Le premier colloque en mai 2022 a entamé un dialogue entre mathématiciens et psychanalystes qui s’est avéré fécond et amical. Il mérite d’être poursuivi, car ce travail initial a laissé beaucoup de questions en suspens. Il s’agit sans doute d’avancer encore au-delà de la rencontre imaginable entre Lacan et Grothendieck, pour s’occuper des questions de fond que leurs recherches respectives proposent, pour considérer de plus près ce qui pourrait être le statut de l’inconscient du point de vue de la mathématique.

   Car l’idée d’Alain Connes et de Patrick Gauthier-Lafaye, de substituer (ou tout au moins de suppléer) à l’aphorisme lacanien de l’inconscient structuré comme un langage celui de l’inconscient structuré comme un topos, a sans doute de quoi nous faire réfléchir. D’abord sur la pertinence de l’analogie, mais surtout sur ce qu’elle implique pour notre conception de l’inconscient freudien, de la structure du sujet et même du langage.

   Il est certain que, médecin comme il l’était, Freud a poussé aussi loin que possible l’idée médicale du rapport entre l’organisme et la fonction, au point d’en dégager ein anderer Schauplatz qu’il a cherché sa vie durant à déployer, avec les moyens du bord. L’échec relatif de sa « métapsychologie » montre non pas l’extravagance de sa visée, mais plutôt les limites de sa perspective, voire celles de ses moyens conceptuels. Avec Lacan ce n’est plus d’« appareil psychique » qu’il s’agit, mais de structure signifiante proprement dite. Du coup cela redéfinit la fonction qui y gît, mais réclame à son tour une logique autre que purement prédicative. Lacan passe aussi sa vie dans l’affaire, sans y arriver non plus. Autre ratage donc. Mais encore une fois ce n’est pas la visée qui, dans son ensemble, cloche, mais une question de concepts, qui délimitent la fabrication des moyens qu’il faut pour rendre compte de ce dont il s’agit dans la découverte freudienne. Car une chose est de savoir que ce à quoi on a affaire est une question de logique, par exemple, et une autre est de la produire effectivement. Aujourd’hui on sait très bien que ce dont a besoin la psychanalyse pour rendre compte de sa pratique en raison, c’est d’avancer dans sa fondation en tant que science imprédicative. Ce qui implique de revisiter la grande discussion sur les fondements des mathématiques qui a eu lieu au début du XXème siècle, dont l’orientation du positivisme logique (malgré Poincaré, mais avec son aide quand même) a fini par clore la discussion.

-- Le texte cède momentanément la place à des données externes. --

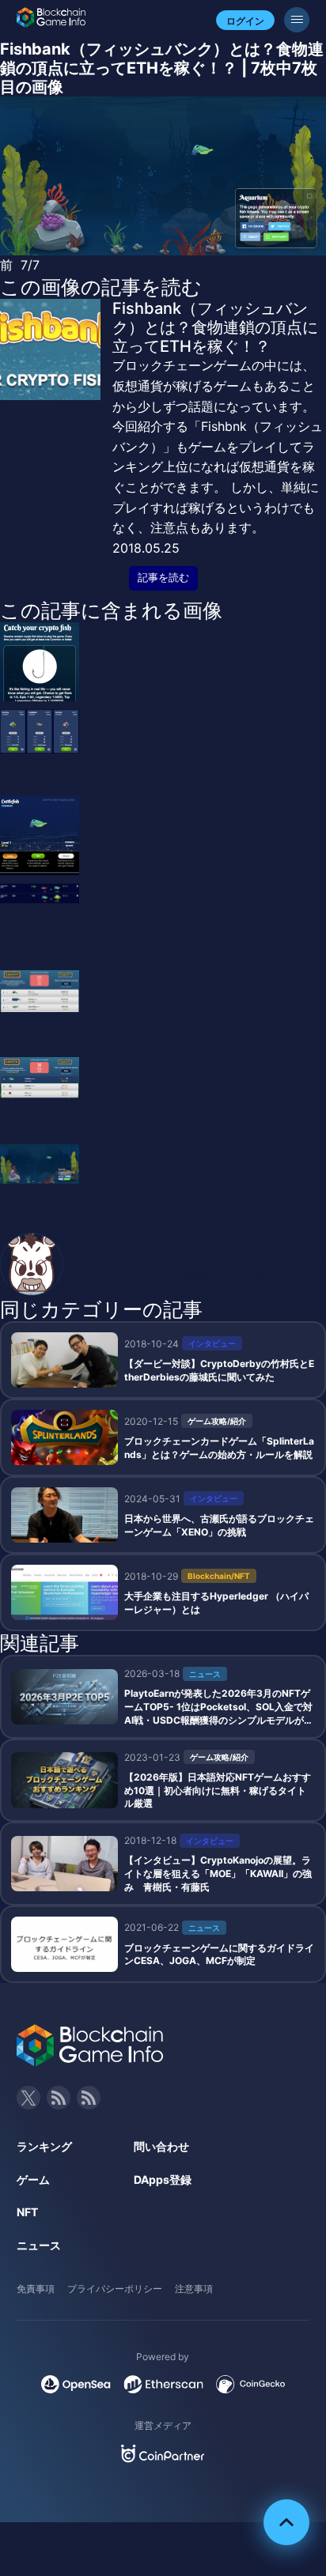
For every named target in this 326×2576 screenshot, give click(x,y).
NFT (27, 2212)
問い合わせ (161, 2146)
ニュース (39, 2245)
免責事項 (36, 2289)
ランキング (44, 2146)
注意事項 (194, 2289)
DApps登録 (162, 2179)
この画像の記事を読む (101, 287)
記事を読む (163, 578)
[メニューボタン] (296, 19)
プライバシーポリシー (114, 2289)
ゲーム (33, 2179)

     Il y a de quoi faire, assurément. Mais le travail devient plus envisageable pour le psychanalyste quand il peut s’appuyer sur ce qui se passe ailleurs dans les sciences — notamment dans la physique et la biologie, qui ont leurs issues malgré leur penchant prédicatif, mais aussi avec les mathématiques, à cause de leur capacité de se dépêtrer de l’idéologie scientiste, qui, par son essentialisme foncier, empêche d’aller plus avant vis-à-vis des enjeux du temps et du sujet. Enjeux dont la psychanalyse se charge autant qu’elle peut, mais qui sont aussi présents dans la tâche du mathématicien, ne serait-ce que par le biais des « motifs » et « résidus » dont Grothendieck a fait état.

     Que l’enjeu soit logique (et concerne l’intrication de logiques différentes), veut dire qu’on doit être en mesure de concevoir la question de l’espace selon différents paramètres. Que l’inconscient ne réponde pas aux critères grâce auxquels la conscience trouve sa force était assez évident pour Freud, qui dès lors s’est donné la peine de construire tout un échafaudage linguistique pour en rendre compte. Lacan dispose de la théorie des ensembles et a une certaine idée de la topologie pour s’en débrouiller, mais envisage à son tour quelque chose qui va dans le sens des catégories pour rendre compte du « lieu de l’Autre » dont il parle, sans vraiment connaître les théories mathématiques à ce propos. Est-ce que c’est l’heure du topos pour nous aussi ? Avec les journées ici proposées on pourra donc reparler de manière plus détaillée et explicite à ce sujet, et plus largement du choix politique d’un schématisme, en psychanalyse comme en mathématique, ou encore de l’organisation du schématisme en templet (template, gabarit).

     Il est certain en tout cas que les rapports entre ensemble, catégorie et topos sont à méditer, ainsi que ce qui est en jeu (les espaces ainsi concernés) dans ce que Freud a appelé conscient, préconscient et inconscient.